Village Capital a déployé ses premiers investissements issus d’un nouveau fonds pilote de 4 millions de dollars dans deux startups ghanéennes, en injectant 200 000 dollars dans la startup de soins primaires Rivia Clinics et 150 000 dollars dans la société de logistique du commerce électronique VDL Fulfilment. Ce capital, structuré sous forme de dette convertible et de financement basé sur la performance, provient de l’Africa Ecosystem Catalysts Facility, soutenu par la banque néerlandaise de développement FMO et l’Agence néerlandaise pour les entreprises.
Ce que fait Rivia
Rivia Clinics met en relation les petites entreprises et les particuliers avec un réseau de cliniques partenaires et sous marque, en proposant des soins virtuels et en présentiel via une seule adhésion. Le modèle est délibérément peu capitalistique, ce qui permet à Rivia de se développer sans le coût lourd que représenterait la construction et la propriété de chaque établissement. Depuis son lancement en 2024, l’entreprise affirme avoir pris en charge plus de 50 000 patients, en combinant prestation de soins et financement santé par les employeurs afin d’aligner les intérêts des prestataires, des payeurs et des patients, qui sont généralement cloisonnés.
Pourquoi c’est important
Les chèques sont modestes, mais la thèse ne l’est pas. Une grande partie de la healthtech africaine s’est tournée vers les applications de télémédecine ; Rivia, elle, reconstruit plutôt le cœur peu glamour du secteur : des soins primaires accessibles, prévisibles et abordables, avec une couche d’adhésion et de financement qui rend l’économie du modèle viable. C’est le type d’activité de santé pragmatique, au niveau de l’infrastructure, qui a tendance à survivre aux cycles d’engouement.

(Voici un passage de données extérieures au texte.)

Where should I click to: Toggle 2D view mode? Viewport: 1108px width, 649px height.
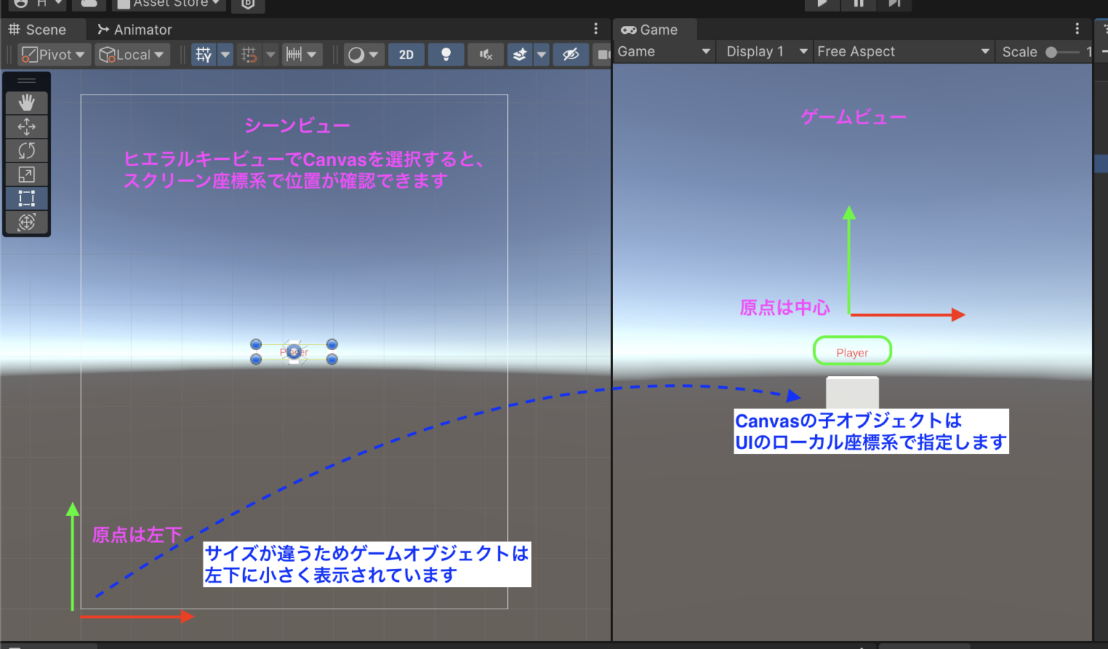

Le fonds lui-même est également notable. Il est conçu pour financer des entreprises en phase de démarrage qui développent des solutions autour de la mobilité économique et de la résilience au Ghana, au Nigeria et en Tanzanie, et pour travailler aux côtés d’organisations locales de soutien aux entrepreneurs plutôt que d’injecter du capital depuis l’extérieur. Un financement catalytique de cette taille ne transformera pas, à lui seul, un système de santé, mais soutenir des fondateurs qui comprennent le problème quotidien de l’accès aux soins, et associer le capital à un appui local, c’est ainsi que se construit une healthtech durable. Le véritable test pour Rivia sera de savoir si son réseau peu capitalistique maintient sa qualité à mesure qu’il se développe.